She stepped up to Joe and put her hands on the tops of his shoulders. “We’re going to be tangled up with these people whether we want to be or not, aren’t we?” She meant the Scarletts.
“Yup,” Joe said, wrapping his arms around her waist.
“And you wouldn’t have it any other way, would you?”
He hesitated for a moment. That one came out of left field, but she knew him so well.
“I do want to find out what happened to Opal,” he said. “There’s something not right about it.”
“There’s something not right about the whole Scarlett clan,” she said. “They’ve got a hold on this valley that scares me. It doesn’t matter if you’re with Arlen or Hank, the fact is everyone feels obligated to be with one or the other. There’s no middle ground, no compromise.”
As she spoke, Sheridan came into the kitchen.
“You guys decide about Friday night?”
Joe and Marybeth looked at each other.
“What we’ve decided,” Marybeth said, “is that this valley is much too small.”
“What is that supposed to mean?” Sheridan asked, looking from her mother to her father, obviously embarrassed to see them holding one another next to the sink.
The night suddenly split wide open as Maxine awoke from her customary sleeping place in the doorway of Joe’s office and barked furiously at the front door, the fur on her neck and back bristled up like a feral hog’s. Joe, Marybeth, and Sheridan all turned to the door, and Lucy scrambled from the couch to join them.
“Maxine!” Joe commanded. “Maxine, stop it!”
But the dog kept barking, her barks echoing sharply through the house. She clearly thought somebody was outside.
“What is it?” Marybeth asked Lucy. “Was there a knock?”
“I thought I heard something hit the door,” Lucy said, looking away from the television. “It sounded like a little rock hit it.”
Joe slipped away and strode across the living room. It wouldn’t be that unusual to have a night visitor; people often showed up late to report an incident or turn themselves in. But that usually happened in the fall, during hunting season, not in the spring.
He clicked on the porch light and opened the door. No one. He stepped outside on the porch, Maxine on his heels. The only thing he could see, in the distance, was a pair of red taillights growing smaller on Bighorn Road traveling east, toward the mountains, away from town.
“What was it, honey?” Marybeth asked.
Joe shook his head. “Nobody here now, but it looks like someone was.”

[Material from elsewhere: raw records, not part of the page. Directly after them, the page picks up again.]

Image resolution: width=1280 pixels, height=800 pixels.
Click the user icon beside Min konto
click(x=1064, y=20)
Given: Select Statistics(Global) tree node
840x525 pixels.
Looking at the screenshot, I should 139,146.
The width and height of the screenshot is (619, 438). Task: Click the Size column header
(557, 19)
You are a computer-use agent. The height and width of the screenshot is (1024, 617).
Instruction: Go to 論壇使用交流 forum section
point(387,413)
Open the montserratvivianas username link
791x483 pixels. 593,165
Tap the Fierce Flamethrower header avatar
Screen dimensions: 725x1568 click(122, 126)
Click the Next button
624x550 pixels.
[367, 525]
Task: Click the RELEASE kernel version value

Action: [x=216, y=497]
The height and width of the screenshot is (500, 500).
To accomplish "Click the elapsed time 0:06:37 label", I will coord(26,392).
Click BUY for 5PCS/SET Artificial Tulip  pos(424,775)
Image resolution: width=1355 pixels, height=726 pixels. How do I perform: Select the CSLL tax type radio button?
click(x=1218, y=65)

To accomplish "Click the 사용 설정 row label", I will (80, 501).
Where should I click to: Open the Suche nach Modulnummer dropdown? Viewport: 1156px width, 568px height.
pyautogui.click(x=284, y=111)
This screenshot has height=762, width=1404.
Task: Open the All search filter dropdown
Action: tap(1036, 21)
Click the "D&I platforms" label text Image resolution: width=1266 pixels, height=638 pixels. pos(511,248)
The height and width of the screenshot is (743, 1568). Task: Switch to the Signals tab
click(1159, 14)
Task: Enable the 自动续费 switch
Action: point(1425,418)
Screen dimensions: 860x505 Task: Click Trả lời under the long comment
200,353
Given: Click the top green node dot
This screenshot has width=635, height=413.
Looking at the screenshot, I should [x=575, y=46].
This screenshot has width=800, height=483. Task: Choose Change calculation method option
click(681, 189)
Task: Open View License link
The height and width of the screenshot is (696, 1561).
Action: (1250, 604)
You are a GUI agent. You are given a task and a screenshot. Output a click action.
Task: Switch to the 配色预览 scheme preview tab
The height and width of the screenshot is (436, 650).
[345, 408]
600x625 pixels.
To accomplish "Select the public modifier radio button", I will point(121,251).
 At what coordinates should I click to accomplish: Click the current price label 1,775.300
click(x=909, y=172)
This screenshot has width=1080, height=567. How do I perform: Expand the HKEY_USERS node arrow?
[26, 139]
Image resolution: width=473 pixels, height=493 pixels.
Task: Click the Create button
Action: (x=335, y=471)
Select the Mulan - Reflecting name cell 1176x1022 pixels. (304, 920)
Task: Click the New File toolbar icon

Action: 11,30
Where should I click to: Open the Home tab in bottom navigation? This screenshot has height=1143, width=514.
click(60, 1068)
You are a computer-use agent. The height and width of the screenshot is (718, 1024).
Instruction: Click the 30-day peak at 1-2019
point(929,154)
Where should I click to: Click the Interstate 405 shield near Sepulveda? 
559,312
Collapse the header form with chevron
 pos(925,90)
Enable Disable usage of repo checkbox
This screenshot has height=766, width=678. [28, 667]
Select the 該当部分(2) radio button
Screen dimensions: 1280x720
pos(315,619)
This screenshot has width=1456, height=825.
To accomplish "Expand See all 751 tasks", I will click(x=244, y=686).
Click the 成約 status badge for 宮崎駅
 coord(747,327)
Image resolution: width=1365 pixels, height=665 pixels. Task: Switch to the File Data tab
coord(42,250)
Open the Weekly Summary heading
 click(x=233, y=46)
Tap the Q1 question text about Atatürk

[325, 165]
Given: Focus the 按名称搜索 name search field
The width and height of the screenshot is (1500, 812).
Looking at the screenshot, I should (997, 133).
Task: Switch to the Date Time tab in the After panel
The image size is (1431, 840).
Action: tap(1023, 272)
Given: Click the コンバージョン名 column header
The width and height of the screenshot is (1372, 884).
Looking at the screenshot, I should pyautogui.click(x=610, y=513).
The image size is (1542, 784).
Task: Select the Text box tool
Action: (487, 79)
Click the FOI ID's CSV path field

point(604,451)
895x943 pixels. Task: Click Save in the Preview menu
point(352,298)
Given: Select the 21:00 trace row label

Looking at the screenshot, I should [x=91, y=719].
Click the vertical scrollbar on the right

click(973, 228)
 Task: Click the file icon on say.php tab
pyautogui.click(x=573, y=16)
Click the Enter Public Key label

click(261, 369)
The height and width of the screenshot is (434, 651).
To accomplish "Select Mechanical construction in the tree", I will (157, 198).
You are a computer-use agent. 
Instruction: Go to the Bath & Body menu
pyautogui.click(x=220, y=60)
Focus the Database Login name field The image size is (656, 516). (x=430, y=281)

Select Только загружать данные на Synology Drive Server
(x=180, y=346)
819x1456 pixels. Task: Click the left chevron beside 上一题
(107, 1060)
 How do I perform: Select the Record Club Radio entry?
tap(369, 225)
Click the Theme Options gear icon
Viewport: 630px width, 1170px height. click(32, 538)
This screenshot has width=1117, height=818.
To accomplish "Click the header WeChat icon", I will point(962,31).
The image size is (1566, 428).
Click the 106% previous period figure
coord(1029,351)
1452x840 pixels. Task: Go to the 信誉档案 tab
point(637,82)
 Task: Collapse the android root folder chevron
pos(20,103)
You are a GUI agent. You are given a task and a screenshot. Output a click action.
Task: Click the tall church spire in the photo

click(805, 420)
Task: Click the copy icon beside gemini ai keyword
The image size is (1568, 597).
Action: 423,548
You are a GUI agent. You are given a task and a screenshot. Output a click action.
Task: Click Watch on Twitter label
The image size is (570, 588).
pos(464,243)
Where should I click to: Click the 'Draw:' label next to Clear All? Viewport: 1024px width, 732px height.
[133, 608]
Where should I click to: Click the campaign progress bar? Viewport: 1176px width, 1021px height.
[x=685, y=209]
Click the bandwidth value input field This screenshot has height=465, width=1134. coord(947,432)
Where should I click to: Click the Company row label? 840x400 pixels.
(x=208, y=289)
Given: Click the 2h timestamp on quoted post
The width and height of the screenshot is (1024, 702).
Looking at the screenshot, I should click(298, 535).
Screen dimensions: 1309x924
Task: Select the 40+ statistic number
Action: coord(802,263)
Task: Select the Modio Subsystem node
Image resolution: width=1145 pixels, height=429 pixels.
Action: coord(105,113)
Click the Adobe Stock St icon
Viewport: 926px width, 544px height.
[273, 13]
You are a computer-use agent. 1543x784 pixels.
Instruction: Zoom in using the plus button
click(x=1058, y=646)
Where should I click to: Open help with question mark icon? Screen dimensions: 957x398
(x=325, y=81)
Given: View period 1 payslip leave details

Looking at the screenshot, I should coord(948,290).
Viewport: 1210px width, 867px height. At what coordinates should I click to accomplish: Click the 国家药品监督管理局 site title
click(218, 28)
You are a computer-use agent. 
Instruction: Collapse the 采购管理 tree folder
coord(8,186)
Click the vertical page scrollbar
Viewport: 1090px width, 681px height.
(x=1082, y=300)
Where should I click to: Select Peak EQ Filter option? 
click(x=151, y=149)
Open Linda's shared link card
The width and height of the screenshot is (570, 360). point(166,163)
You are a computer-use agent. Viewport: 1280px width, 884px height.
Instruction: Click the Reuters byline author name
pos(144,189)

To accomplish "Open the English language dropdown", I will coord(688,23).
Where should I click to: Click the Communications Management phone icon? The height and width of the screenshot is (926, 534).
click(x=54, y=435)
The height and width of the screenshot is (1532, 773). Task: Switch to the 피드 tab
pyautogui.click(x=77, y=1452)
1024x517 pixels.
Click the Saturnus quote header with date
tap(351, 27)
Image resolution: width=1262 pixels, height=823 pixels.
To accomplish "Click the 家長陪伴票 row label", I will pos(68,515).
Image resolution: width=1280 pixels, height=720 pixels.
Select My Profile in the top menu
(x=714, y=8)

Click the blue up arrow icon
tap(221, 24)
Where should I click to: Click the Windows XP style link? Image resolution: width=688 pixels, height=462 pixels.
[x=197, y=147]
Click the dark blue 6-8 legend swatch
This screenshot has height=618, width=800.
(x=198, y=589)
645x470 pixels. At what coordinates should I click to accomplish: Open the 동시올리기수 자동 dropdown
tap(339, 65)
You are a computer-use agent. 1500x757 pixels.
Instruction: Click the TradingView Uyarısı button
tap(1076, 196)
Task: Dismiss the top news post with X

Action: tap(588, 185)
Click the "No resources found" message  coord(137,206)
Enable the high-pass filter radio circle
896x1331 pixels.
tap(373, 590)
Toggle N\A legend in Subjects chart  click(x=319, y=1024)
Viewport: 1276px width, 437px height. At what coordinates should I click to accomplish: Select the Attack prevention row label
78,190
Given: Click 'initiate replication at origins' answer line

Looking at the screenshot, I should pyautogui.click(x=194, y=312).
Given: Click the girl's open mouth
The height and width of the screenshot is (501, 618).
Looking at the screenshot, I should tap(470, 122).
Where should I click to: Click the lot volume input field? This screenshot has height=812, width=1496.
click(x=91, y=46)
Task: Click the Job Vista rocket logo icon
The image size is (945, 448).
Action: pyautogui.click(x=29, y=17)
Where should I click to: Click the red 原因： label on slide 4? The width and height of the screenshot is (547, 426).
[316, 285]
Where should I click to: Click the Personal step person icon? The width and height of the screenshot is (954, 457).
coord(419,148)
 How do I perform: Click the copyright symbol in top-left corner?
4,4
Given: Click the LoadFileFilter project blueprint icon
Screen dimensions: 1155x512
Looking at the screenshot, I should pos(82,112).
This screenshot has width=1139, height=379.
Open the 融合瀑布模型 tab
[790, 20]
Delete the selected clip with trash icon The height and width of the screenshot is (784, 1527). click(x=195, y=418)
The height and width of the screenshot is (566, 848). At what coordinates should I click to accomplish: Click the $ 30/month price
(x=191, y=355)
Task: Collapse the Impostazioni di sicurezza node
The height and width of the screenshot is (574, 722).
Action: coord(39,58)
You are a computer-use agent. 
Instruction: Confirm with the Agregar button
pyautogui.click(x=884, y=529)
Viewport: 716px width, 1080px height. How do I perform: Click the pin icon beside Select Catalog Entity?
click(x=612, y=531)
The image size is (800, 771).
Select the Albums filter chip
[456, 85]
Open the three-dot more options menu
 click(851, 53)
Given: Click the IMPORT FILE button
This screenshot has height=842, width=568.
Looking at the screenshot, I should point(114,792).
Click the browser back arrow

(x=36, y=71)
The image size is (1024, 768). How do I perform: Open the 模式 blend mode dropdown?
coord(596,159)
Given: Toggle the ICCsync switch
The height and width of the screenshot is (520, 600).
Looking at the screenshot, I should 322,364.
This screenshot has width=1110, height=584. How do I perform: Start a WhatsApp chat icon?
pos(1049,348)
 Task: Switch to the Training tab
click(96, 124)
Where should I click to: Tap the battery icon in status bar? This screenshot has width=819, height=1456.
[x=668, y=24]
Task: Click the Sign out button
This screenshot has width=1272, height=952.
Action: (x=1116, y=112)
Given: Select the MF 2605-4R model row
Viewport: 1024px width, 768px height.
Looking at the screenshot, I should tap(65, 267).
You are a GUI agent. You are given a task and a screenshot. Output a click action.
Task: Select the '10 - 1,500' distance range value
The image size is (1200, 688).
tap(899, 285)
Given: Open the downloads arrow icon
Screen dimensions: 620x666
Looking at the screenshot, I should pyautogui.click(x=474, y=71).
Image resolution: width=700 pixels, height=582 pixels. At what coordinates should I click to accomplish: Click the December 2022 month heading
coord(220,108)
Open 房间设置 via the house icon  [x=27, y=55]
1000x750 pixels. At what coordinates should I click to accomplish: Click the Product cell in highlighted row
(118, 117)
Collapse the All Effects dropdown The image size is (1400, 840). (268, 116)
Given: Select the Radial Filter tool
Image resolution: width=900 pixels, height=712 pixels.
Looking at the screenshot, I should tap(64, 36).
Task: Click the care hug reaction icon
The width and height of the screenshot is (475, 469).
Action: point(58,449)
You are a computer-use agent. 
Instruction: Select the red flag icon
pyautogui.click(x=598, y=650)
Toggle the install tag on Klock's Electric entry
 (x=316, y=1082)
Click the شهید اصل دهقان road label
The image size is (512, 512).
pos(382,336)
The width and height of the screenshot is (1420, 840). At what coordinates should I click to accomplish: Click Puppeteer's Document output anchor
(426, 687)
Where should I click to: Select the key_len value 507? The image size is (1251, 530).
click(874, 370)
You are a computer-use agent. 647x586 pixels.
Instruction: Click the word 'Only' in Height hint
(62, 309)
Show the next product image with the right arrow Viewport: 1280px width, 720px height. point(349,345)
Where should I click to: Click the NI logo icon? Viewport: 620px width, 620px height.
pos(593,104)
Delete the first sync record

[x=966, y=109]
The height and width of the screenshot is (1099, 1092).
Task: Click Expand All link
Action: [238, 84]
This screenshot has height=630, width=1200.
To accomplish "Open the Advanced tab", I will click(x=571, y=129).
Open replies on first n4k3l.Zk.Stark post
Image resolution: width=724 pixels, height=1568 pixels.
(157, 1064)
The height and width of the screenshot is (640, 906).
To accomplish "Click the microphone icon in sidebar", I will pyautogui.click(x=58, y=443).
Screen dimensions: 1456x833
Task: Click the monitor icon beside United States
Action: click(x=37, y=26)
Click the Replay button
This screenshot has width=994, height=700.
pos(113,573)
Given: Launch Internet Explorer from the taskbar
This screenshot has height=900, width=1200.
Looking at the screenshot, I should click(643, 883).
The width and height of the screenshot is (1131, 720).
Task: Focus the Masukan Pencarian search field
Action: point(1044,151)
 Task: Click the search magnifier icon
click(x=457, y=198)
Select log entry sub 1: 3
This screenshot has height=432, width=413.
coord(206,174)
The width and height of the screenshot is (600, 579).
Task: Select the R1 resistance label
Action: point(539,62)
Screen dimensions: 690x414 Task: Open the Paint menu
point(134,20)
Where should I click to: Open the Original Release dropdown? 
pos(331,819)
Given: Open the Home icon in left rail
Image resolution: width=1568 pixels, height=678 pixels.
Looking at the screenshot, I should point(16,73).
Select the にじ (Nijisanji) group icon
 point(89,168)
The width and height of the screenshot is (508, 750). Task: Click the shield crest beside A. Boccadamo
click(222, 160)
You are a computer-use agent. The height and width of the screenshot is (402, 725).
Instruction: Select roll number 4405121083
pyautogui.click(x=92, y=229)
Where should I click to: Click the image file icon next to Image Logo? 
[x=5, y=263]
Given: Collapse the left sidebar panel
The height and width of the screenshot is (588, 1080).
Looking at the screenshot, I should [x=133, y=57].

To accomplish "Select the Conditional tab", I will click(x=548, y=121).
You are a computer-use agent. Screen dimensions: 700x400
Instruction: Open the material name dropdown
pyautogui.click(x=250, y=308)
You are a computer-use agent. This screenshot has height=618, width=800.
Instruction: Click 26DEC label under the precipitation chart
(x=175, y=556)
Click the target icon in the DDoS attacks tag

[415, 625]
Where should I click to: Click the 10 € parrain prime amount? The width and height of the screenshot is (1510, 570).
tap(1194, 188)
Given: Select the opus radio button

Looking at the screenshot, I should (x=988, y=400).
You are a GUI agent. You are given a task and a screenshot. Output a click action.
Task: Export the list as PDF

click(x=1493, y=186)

“Dad,” Lucy said, coming outside with her sister, “there’s something on the door.”
“Oh My God,” Sheridan gasped, her hands covering her mouth. She recognized it.
So did Joe, and he was taken aback.
A small dead animal had been pinned to the front door by an old steak knife with a weathered grip. The creature was long and slim, ferretlike, with a black stripe down its back. It was a Miller’s weasel, a species once thought extinct. It was the animal that had led to Sheridan being terrorized years before, and Marybeth being shot.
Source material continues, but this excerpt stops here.